The Night Circus
Erin Morgenstern's debut novel "The Night Circus" has been somewhat unfairly called the natural successor to the Harry Potter series of books. There will certainly be some overlap of the target readership, but with a fleeting sex scene (more of this later) Morgenstern has deliberately narrowed the demographic so it is unlikely it could be considered ideal toddler bedtime reading.
The plot revolves around a magical touring circus staged over the final years of the nineteenth century and the commencement of the twentieth. The circus mysteriously appears overnight and contains a bewildering assortment of tents with exotic, obscure and mind-bending acts; the circus itself and attractions within are magically managed by mental manipulation of the protagonists – their thought process keeps the stupefying visual spectacle running like clockwork.
In reality, the purpose of the circus is more sinister than first appears. It is a platform for a macabre game instigated by two feuding sorcerers who have installed their own puppets into the circus. Both are as old as the hills and have fought since time immemorial, but the stakes are raised for this game. Prospero commits his own daughter Celia whilst Alexander plucks a young boy Marco from an orphanage to do his bidding. Neither know their opponent initially, the rules of the game are unclear and the criteria for ending the game is not explained. Both Celia and Marco are fearful how the game will pan out....
This leads to the book's first problem – it is obvious and predictable that the two will fall in love. What is less obvious is why Celia would find Marco attractive. Celia learned her magic through practical application, she is outward facing, vivacious, beautiful and gregarious. Marco learned his magic through tortuous study of text books, he is academic, insular, devoid of personality and so vain he uses magic to improve his looks. It may seem churlish to criticise the plausibility of a book predicated on fantasy but a truly immersive reading experience demands the credibility of human emotion.
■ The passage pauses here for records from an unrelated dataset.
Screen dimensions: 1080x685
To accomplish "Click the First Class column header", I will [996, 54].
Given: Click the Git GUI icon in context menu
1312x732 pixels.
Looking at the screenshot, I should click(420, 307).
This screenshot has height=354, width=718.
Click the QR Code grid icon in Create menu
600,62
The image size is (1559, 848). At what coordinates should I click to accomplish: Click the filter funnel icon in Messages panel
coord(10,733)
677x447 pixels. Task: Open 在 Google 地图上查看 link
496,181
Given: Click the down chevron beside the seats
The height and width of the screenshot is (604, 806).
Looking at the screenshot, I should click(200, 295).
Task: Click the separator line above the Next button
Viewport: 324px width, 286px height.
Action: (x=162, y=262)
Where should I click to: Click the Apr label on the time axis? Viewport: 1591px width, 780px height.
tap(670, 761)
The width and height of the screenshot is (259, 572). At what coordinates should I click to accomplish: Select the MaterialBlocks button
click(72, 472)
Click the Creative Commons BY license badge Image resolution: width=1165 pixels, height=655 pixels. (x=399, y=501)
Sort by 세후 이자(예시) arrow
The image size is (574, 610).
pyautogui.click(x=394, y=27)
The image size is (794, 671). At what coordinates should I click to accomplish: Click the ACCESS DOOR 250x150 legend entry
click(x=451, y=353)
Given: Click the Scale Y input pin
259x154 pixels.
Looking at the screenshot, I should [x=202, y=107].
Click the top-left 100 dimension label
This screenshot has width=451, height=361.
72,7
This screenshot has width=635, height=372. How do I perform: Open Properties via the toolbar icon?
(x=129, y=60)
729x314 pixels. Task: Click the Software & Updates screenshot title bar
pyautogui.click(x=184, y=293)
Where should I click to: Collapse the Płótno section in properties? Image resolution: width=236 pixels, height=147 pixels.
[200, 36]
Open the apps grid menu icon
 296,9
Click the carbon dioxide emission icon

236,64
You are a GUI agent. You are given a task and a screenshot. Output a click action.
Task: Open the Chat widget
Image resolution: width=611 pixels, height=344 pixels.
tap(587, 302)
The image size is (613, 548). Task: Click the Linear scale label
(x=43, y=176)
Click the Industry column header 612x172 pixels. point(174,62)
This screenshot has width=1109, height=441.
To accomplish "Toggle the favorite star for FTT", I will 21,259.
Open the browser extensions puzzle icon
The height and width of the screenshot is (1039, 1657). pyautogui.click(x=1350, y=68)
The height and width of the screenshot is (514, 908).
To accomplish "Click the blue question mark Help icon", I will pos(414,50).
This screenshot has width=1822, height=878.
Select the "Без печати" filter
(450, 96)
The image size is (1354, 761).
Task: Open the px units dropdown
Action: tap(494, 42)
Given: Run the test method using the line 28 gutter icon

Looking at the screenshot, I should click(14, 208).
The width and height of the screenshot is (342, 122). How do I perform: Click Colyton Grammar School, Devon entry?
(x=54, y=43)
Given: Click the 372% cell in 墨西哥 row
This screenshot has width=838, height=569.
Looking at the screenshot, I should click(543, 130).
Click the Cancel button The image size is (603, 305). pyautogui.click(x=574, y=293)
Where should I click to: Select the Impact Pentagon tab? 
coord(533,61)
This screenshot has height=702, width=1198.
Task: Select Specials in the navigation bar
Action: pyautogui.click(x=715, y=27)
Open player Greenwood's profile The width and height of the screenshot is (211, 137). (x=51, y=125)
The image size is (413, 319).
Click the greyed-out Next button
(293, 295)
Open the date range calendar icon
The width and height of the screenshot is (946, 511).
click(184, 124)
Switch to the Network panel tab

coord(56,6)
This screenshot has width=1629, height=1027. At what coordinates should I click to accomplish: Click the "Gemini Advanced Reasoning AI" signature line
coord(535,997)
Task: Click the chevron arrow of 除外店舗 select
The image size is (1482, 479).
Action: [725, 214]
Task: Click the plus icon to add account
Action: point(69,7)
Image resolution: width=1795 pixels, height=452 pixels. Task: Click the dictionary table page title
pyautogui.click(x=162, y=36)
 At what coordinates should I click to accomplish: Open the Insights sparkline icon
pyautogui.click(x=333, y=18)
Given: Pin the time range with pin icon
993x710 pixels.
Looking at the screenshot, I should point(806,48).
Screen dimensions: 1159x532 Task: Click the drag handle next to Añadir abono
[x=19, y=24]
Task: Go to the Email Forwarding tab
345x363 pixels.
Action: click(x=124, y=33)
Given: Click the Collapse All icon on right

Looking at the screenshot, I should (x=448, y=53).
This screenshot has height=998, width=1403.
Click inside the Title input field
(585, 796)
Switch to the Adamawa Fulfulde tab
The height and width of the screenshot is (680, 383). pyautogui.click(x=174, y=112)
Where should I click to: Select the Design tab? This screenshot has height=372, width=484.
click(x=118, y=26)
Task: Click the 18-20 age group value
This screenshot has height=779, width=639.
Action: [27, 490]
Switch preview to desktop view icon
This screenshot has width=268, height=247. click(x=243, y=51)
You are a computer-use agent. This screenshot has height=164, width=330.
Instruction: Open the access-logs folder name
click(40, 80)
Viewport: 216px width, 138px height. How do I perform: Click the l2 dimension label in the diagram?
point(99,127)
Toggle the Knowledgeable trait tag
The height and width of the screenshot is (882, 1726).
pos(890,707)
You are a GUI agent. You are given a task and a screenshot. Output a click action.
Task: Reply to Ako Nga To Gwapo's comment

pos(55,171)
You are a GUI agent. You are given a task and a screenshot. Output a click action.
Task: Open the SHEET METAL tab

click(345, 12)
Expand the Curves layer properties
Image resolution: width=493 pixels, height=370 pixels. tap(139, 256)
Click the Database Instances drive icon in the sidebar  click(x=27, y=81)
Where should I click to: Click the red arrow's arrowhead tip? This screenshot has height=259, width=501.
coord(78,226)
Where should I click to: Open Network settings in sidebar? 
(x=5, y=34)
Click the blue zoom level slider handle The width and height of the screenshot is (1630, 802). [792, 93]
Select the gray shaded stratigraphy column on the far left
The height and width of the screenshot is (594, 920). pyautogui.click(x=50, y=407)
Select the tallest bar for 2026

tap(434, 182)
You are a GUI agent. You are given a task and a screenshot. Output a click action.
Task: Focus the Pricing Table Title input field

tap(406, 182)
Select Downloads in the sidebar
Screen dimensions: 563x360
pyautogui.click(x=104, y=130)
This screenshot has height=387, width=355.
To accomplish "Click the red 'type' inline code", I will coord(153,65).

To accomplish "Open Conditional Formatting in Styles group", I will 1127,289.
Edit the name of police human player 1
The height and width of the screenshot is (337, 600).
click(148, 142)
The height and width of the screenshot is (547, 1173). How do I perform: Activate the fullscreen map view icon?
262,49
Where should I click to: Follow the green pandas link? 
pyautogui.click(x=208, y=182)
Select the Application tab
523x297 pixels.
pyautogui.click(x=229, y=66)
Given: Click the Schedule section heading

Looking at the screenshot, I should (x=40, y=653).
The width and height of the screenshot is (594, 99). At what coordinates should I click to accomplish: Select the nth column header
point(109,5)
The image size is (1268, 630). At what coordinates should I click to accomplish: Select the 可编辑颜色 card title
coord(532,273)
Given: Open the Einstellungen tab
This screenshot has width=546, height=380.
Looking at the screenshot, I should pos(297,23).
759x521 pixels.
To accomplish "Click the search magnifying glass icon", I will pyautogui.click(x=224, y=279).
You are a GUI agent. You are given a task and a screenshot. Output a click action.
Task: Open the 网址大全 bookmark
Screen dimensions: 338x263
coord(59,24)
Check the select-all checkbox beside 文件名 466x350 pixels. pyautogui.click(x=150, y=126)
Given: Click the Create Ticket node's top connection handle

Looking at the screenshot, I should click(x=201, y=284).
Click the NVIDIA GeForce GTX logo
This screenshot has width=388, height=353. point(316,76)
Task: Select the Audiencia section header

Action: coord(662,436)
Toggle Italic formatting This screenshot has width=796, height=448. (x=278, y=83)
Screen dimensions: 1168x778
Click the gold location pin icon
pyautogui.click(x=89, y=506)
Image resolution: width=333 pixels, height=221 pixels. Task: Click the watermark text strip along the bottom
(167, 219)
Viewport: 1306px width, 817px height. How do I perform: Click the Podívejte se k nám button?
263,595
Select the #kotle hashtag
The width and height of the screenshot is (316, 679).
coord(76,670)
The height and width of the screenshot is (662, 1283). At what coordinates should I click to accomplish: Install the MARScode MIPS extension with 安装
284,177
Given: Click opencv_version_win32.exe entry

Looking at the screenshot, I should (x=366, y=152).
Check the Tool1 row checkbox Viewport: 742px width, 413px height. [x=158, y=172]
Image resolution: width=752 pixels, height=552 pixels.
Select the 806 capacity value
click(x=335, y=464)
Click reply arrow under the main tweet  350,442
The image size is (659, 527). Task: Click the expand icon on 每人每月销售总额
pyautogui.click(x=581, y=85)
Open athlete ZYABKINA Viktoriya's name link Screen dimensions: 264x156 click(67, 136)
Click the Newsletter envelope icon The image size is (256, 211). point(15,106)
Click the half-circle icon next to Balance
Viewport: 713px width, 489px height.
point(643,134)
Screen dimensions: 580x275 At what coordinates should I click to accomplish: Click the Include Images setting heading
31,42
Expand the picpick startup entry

The second problem is the solitary sex scene which thankfully extends to no more than three-quarters of a page. There is no reason for its inclusion other than to delineate the book as adult fiction, but worse it is poorly written. Any sex scene that concludes with the clichéd and execrable "they came together" should be exorcised by a well-meaning editor long before the manuscript arrives at the printers.
The book's prose however is exemplary and Morgenstern paints a wondrous landscape where the circus comes alive. It contains multiple timelines, itself not a device I'm entirely comfortable with, yet in this circumstance it works as Morgenstern cleverly steers us towards the denouement, tieing up the loose strands as she goes. Aside from the points mentioned above, this is a joyous book which will last for many years in the reader's memory.